> **Your instructions**
Begin at the line that has "How do I perform: Open 图纸管理" and stop after the line that has "Select the Карта". Rewrite only those lines of the data, changing "deposit method card" to "payment option card" and keeping everything else the same.

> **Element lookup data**
━━━━━━━━━━━━━━━━━━━━━━━━━━━━━━
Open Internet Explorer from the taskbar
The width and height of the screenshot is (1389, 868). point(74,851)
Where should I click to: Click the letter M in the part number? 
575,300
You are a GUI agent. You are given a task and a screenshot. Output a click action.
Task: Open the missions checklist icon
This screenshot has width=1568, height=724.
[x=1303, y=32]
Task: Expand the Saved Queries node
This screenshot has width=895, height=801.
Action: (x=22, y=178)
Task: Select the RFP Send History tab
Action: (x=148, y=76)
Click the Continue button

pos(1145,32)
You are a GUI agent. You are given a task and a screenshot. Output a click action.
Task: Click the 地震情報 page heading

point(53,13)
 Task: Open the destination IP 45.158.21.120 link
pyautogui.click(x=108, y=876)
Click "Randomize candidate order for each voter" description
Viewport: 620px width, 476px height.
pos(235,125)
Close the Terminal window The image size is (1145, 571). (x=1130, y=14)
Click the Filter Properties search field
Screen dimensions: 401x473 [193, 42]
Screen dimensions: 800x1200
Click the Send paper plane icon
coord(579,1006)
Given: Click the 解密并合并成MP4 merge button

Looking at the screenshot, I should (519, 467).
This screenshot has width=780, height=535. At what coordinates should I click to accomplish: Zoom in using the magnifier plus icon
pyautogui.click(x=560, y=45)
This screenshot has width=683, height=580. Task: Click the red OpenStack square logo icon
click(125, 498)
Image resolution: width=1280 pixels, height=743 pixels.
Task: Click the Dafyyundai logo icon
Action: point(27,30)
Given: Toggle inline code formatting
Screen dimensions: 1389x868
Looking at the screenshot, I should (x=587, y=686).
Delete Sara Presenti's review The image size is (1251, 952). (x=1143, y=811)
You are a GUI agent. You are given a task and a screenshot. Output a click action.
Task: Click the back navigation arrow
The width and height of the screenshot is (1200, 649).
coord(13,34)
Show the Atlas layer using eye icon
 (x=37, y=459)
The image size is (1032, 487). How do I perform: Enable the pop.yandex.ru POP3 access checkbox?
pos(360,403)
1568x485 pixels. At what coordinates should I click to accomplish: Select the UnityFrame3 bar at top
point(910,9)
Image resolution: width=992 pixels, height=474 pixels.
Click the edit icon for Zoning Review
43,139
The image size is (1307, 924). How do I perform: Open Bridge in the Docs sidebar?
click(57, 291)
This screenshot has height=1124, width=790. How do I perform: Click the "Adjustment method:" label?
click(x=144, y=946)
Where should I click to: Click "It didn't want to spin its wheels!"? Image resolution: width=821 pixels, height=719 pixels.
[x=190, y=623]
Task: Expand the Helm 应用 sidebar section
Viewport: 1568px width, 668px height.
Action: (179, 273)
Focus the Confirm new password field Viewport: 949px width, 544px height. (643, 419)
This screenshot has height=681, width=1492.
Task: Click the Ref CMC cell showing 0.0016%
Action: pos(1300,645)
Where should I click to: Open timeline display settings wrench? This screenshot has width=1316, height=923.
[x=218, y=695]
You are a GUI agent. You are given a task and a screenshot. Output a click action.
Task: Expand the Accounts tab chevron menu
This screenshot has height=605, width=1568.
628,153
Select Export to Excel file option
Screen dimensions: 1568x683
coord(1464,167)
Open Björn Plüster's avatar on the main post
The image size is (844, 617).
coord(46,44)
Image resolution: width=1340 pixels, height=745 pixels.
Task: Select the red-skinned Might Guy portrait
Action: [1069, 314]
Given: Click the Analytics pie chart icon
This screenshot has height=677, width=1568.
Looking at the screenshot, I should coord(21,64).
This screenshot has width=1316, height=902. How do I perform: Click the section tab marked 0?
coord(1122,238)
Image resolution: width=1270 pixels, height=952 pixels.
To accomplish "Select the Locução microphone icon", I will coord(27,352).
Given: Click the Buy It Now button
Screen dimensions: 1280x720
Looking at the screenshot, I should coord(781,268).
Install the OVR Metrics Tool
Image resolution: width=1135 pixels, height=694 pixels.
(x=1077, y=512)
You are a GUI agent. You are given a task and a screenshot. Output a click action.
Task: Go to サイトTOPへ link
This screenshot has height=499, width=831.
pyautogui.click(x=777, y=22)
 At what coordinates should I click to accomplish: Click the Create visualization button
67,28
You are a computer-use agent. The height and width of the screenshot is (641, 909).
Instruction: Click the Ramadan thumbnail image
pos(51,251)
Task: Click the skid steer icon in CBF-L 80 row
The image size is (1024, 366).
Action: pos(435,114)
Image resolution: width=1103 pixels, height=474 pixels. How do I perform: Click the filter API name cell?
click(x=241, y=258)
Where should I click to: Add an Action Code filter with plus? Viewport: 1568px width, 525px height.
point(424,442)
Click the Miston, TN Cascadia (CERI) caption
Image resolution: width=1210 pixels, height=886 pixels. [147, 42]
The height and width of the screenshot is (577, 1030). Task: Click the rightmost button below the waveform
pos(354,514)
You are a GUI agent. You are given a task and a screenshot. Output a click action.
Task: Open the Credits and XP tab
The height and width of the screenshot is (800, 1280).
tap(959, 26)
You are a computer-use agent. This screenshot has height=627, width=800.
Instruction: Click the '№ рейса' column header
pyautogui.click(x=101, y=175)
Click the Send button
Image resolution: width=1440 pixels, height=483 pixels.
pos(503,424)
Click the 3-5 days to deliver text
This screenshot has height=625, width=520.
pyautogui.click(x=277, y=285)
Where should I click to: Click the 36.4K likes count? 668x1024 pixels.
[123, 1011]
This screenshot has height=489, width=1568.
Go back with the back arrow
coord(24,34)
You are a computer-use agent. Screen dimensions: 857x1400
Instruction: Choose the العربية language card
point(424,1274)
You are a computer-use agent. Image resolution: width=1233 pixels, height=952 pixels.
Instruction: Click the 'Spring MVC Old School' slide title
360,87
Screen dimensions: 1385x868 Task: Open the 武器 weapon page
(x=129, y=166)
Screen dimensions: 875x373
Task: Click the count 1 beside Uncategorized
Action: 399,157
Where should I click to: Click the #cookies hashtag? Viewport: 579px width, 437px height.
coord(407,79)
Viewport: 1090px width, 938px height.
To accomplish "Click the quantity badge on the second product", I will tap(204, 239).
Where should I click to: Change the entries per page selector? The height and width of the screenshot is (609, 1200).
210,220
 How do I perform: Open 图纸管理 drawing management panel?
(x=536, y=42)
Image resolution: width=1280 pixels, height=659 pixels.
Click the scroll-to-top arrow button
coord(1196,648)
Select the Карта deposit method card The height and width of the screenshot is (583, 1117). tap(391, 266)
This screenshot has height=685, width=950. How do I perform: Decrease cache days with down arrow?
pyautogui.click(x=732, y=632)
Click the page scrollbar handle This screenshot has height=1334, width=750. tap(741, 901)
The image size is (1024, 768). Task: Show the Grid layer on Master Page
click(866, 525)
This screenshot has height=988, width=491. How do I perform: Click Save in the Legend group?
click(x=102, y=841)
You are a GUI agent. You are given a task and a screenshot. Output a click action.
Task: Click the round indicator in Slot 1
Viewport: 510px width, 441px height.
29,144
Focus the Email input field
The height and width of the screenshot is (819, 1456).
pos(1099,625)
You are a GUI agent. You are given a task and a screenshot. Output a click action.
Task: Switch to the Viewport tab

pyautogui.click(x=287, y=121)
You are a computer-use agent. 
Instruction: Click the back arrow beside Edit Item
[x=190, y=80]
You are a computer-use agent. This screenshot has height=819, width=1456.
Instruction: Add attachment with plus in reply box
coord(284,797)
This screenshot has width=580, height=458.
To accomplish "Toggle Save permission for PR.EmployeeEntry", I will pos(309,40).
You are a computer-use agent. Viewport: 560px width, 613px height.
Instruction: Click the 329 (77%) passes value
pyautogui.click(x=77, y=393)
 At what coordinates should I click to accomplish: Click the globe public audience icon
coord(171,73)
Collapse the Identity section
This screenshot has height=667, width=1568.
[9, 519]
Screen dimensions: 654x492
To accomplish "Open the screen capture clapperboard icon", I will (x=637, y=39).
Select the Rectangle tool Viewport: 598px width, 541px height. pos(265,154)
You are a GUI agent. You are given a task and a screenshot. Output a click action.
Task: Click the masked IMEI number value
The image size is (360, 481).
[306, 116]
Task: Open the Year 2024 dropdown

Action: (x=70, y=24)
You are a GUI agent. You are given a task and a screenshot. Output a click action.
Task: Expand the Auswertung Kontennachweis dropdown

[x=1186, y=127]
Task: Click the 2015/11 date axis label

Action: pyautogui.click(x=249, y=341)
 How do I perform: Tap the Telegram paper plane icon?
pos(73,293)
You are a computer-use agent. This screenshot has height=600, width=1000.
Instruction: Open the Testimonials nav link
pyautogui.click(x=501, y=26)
━━━━━━━━━━━━━━━━━━━━━━━━━━━━━━
> **Expected output**
 How do I perform: Open 图纸管理 drawing management panel?
(x=536, y=42)
Image resolution: width=1280 pixels, height=659 pixels.
Click the scroll-to-top arrow button
coord(1196,648)
Select the Карта payment option card The height and width of the screenshot is (583, 1117). tap(391, 266)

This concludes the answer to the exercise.